More broadly, they argue the citizenship question will lead to a disproportionate undercount of Hispanic and immigrant households, affecting areas of the country like Texas that are more likely to be home to members of those communities, and that officials’ decision to add the question was unconstitutional because it was based on intentional racial discrimination. They go further than other opponents in also alleging that Trump administration officials conspired to add the question to the 2020 questionnaire based on animus against Hispanics and immigrants, particularly when it comes to counting immigrants for the apportionment of political districts.
The federal government, which has been unsuccessful in its repeated requests to dismiss the case, has argued the question is necessary for “more effective enforcement” of the federal Voting Rights Act and was added at the Justice Department’s request. But evidence that emerged through litigation indicated U.S. Commerce Secretary Wilbur Ross asked the Justice Department to make that request after he was in touch with advisers to President Donald Trump.
In the New York case, U.S. District Judge Jesse Furman scolded the Trump administration for “egregious” violations of the Administrative Procedure Act, the federal law the Texas plaintiffs are also citing, and described Ross’ decision to add the question as “arbitrary and capricious.” Furman, however, ruled there wasn’t enough evidence to prove that Ross had intentionally acted to discriminate against immigrants and people of color.
The Texas case is moving forward despite the New York ruling because it involves allegations that the courts haven’t addressed. The New York lawsuit — filed on behalf of a coalition of more than 30 states, cities and counties, including El Paso, Hidalgo and Cameron — didn’t include some of the legal claims opponents in Texas are leaning on.
See here and here for background on this lawsuit. The New York case was ruled entirely on statutory grounds, with the Constitutional claims put aside in part because there had been no deposition of Commerce Secretary Wilbur Ross. A ruling for the plaintiffs on the Constitutional claims would be a stronger and more expansive ruling, but given the SCOTUS that we have, it seems like a ruling we are less likely to get. You never know till you try, though.
And speaking of that New York case:
The Trump administration asked the Supreme Court on Tuesday to bypass its normal procedures and decide quickly whether a question on citizenship can be placed on the 2020 Census.
Normally, the Justice Department would appeal the decision to the U.S. Court of Appeals for the 2nd Circuit. But Solicitor General Noel J. Francisco said that would not leave enough time for a final ruling from the Supreme Court.
“The government must finalize the census questionnaire by the end of June 2019 to enable it to be printed on time,” he told the court. “It is exceedingly unlikely that there is sufficient time for review in both the court of appeals and in this Court by that deadline.”

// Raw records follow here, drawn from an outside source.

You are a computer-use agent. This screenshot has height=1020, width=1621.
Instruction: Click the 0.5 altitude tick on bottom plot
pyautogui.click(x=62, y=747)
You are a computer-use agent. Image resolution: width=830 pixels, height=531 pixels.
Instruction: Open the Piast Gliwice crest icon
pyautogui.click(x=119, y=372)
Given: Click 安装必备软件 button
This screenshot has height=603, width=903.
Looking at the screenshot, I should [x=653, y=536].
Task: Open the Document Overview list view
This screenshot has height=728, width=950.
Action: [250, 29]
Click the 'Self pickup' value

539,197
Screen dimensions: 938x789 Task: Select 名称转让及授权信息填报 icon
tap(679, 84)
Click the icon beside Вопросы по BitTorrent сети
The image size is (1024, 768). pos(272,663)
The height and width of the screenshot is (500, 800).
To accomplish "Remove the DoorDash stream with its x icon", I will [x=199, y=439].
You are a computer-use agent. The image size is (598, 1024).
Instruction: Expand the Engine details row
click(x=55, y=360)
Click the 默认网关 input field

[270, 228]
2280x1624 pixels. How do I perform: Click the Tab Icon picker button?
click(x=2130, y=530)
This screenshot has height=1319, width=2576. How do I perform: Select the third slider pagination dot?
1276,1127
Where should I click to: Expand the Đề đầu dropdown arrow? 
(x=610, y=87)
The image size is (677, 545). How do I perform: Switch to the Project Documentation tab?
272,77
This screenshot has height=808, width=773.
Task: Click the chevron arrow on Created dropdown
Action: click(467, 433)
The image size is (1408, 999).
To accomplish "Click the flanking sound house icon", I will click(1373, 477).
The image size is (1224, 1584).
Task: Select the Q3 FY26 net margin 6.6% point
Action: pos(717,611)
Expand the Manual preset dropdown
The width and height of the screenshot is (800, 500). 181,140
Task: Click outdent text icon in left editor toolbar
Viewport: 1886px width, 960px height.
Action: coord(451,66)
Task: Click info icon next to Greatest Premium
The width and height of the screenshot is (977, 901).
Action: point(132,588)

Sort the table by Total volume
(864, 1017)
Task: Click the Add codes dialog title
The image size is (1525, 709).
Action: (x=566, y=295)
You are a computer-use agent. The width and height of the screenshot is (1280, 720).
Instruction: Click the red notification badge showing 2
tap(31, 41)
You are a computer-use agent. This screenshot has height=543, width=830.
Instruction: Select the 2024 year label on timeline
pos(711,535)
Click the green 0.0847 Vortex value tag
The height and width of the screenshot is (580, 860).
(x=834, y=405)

Citing a Supreme Court rule, Francisco said the “case is of such imperative public importance as to justify deviation from normal appellate practice and to require immediate determination in this Court.”
As this story notes, SCOTUS had a hearing to address the question of whether Secretary Ross could be deposed – they declined to allow it while the trial was happening – but since the New York court went ahead and made a ruling anyway, they have since canceled that hearing. I don’t know if they will take up the request for an expedited appeal, but it won’t surprise me if they do. (Rick Hasen, an actual expert in these matters, thinks they will.) That ruling was designed to stick to things this SCOTUS likes to uphold and away from things it likes to bat down, so who knows what they’ll do. NPR has more.